### Task item
In the entries below, find the string "will" and return each line holding it.

### Excerpted data
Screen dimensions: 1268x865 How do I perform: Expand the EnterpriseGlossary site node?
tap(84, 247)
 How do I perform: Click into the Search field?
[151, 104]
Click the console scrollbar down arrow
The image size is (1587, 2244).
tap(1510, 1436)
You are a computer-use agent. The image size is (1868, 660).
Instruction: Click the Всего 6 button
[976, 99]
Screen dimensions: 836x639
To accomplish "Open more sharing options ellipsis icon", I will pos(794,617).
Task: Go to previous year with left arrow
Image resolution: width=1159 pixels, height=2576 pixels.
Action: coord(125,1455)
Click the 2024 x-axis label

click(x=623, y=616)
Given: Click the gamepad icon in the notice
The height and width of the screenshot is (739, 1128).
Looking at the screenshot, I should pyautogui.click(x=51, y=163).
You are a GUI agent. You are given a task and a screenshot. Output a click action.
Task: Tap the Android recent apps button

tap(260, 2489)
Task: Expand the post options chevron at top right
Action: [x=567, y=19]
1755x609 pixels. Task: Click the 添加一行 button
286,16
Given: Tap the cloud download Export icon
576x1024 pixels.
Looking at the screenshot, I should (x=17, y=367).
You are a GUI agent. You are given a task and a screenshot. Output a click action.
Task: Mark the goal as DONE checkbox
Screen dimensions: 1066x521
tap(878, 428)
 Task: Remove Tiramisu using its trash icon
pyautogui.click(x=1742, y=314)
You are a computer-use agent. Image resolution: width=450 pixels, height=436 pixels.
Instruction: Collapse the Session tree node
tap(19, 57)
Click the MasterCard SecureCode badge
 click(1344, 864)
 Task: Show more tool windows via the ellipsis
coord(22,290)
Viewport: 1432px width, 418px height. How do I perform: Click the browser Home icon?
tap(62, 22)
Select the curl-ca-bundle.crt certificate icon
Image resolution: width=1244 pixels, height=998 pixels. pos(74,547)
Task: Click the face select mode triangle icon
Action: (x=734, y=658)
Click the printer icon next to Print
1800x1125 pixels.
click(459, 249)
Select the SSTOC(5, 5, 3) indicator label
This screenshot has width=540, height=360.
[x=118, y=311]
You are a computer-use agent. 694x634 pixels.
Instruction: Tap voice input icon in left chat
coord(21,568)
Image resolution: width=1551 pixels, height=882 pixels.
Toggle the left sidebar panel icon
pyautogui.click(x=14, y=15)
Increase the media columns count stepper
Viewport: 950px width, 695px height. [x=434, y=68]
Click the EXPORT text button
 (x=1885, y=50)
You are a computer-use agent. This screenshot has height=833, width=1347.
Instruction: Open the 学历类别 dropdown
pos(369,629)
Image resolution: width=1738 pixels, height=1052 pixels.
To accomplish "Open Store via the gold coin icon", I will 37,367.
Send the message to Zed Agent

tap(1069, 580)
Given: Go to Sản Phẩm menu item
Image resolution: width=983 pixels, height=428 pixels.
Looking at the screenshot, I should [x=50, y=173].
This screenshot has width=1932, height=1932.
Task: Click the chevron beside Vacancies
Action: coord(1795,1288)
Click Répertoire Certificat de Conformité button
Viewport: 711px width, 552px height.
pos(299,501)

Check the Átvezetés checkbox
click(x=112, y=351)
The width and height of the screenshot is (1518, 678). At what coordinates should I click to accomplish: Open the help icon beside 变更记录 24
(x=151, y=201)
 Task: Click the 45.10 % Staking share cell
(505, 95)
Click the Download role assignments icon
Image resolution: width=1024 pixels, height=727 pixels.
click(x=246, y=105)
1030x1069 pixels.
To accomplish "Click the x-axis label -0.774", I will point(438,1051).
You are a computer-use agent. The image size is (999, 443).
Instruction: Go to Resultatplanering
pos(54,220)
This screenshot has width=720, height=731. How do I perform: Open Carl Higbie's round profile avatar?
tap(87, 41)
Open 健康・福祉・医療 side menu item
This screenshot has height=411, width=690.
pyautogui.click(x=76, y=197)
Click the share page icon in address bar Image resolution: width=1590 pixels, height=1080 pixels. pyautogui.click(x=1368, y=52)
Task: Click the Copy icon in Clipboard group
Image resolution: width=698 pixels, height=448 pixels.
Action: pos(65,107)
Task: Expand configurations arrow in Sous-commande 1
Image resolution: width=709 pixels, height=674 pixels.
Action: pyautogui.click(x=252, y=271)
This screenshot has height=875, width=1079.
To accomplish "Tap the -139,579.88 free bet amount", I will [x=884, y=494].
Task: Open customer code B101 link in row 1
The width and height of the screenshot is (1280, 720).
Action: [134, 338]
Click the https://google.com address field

### Answer box
To accomplish "Open more sharing options ellipsis icon", I will pos(794,617).
To accomplish "Open Store via the gold coin icon", I will 37,367.
To accomplish "Click the x-axis label -0.774", I will point(438,1051).
To accomplish "Tap the -139,579.88 free bet amount", I will [x=884, y=494].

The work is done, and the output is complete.